SAFER Grant Keeps Calif. Station Open for Two Years

Dec. 14, 2013
"This is a big win for the citizens," Ventura Fire Chief Don McPherson said of the $2.4M grant.

Dec. 14--The Ventura Fire Department has received a $2.4 million federal grant to pay most of the costs of keeping Fire Station No. 4 open for at least two more years.

The Staffing for Adequate Fire and Emergency Response grant, announced Friday, will pay for the salaries and benefits of nine entry-level firefighter-paramedic positions for two years, Fire Chief Don McPherson said.

That puts the department near pre-recession staffing levels, he said.

"This is a big win for the citizens," he said. "I'm happy."

Ventura in 2011 received a $2.3 million SAFER grant that allowed the city to hire nine new firefighters, positions that had been cut as part of the budget reductions. The city used that money to reopen the fire station off Telephone Road in east Ventura in January 2012; it had closed in mid-2010.
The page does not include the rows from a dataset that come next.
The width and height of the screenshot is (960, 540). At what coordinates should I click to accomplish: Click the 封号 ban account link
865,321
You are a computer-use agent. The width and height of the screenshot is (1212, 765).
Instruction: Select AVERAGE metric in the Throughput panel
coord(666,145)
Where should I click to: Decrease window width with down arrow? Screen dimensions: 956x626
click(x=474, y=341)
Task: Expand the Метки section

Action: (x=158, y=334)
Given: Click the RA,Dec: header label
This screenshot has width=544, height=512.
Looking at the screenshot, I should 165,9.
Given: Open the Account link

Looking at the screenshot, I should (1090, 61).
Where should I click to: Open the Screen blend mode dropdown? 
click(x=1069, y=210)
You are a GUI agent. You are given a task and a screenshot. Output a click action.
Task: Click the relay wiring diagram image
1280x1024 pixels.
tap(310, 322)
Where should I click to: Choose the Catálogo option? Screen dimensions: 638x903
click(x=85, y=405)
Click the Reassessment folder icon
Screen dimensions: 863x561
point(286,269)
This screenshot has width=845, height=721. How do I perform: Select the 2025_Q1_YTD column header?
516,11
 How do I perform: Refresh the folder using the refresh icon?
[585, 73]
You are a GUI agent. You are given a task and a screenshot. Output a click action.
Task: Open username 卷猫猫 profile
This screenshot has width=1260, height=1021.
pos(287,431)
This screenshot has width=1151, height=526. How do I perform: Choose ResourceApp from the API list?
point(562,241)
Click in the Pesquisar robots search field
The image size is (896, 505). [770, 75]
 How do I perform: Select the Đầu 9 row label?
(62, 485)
The money has been coming to the end of its life, and how to keep the fire station open long-term had been a nagging question.

The new grant picks up in March and runs through March 2016, McPherson said.

Because the city didn't immediately begin paying the salaries of the firefighters who needed to be hired, it has money to pay the salaries of the nine until around February, McPherson said. That leaves a gap of five to six weeks.

Similar to the previous grant, the new one covers only salaries and benefits of entry-level positions, although higher-paid captains and engineers staff the station along with the three firefighter-paramedics. The city pays the difference, along with overtime and costs for fuel, energy, equipment, building maintenance and future pension obligations.

Excluding pension costs, the city had earlier estimated it would spend $873,000 between November 2011 and November 2013.

Annual costs to keep Fire Station No. 4 open are expected to be $1.6 million by 2014-15, McPherson said. However, some of those costs, like property maintenance, would have to be paid regardless of whether the station were open, he said.

"It doesn't fully cover the costs of operating that station, but it takes a big dent out of it," he said.

U.S. Rep. Lois Capps, D-Santa Barbara, who wrote a letter supporting the city's SAFER application, applauded the news.

"It will help maintain critical, public safety jobs, protect the residents of Ventura, and alleviate pressure on tight city budgets," she stated in a news release.